By Daniel Okafor · Business Editor

3 min read

SpaceX voting control revives dual-class share debate
Photo: Fortune

SpaceX’s use of supervoting stock has put a long-running corporate governance fight back in focus. In a Fortune commentary, Yale School of Management’s Jeffrey Sonnenfeld and Steven Tian said the company’s recent IPO and Elon Musk’s voting power have renewed debate over whether dual-class shares protect builders or weaken shareholders.

The commentary said SpaceX uses a dual-class share system and cited the Wall Street Journal for the figure that Musk holds nearly 85% control. Sonnenfeld, a Yale leadership professor, and Tian, director of research at Yale’s Chief Executive Leadership Institute, argued that the structure should be judged by company performance and leadership quality rather than rejected under a broad rule.

Dual-class stock gives some shares greater voting power than others, allowing founders or controlling holders to retain command even when they own a smaller economic stake. The structure has been used at companies associated with Michael Dell, Warren Buffett, and Alphabet founders Sergey Brin and Larry Page, according to the Fortune commentary.

Criticism of one-size-fits-all rules

Sonnenfeld and Tian said many governance academics and proxy advisers favor the principle of “one share, one vote.” They named Glass Lewis and ISS as firms whose governance checklists, in their view, can treat dual-class shares too mechanically.

The authors challenged a common criticism that supervoting stock creates a gap between voting control and financial exposure as founders sell down part of their holdings. They argued that controlling shareholders can remain highly aligned with other investors even below majority economic ownership because their reputation, wealth and legacy often remain tied to the company.

They also said forced expiration dates for dual-class structures, often discussed in seven-, 10- or 15-year terms, can remove effective leaders too early. As an example, they pointed to Berkshire Hathaway and argued that a rigid 10-year sunset would have cut short Warren Buffett’s long tenure.

The commentary said dual-class structures are not suitable for every company. Sonnenfeld and Tian described performance among such companies as uneven, with strong wealth creators on one side and severe failures on the other.

What the authors see as warning signs

The authors said successful cases often involve engaged controllers with strong records, careful capital allocation, long investment horizons, credible succession planning and industries that require heavy spending over many years. They cited Alphabet’s support for projects such as DeepMind and Waymo as an example of founders using voting control to resist pressure for near-term margin gains.

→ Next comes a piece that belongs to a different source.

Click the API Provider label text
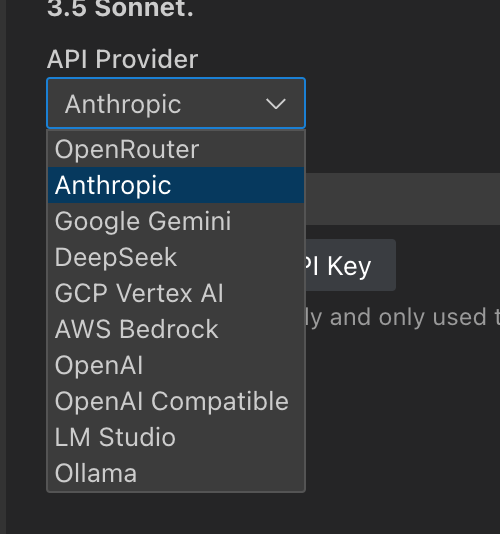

They also identified risks. The commentary cited Sumner Redstone’s later years at Paramount and Viacom as a warning about aging controllers who resist giving up power. It pointed to Conrad Black at Hollinger International as an example of alleged misuse of corporate assets, and to the Gucci family’s conflicts as an example of family control breaking down.

Sonnenfeld and Tian argued that corporate failures cannot be blamed mainly on dual-class shares, noting that collapses such as Enron, WorldCom, Lehman Brothers, Silicon Valley Bank, First Republic, FTX and Theranos occurred under single-class or private structures, according to their commentary.

The authors concluded that boards and investors should evaluate leadership, industry needs and track records case by case. Their argument places SpaceX’s governance in a wider debate over whether founder control is a shareholder risk or, in some companies, a tool for long-term investment.

This story draws on original reporting from Fortune.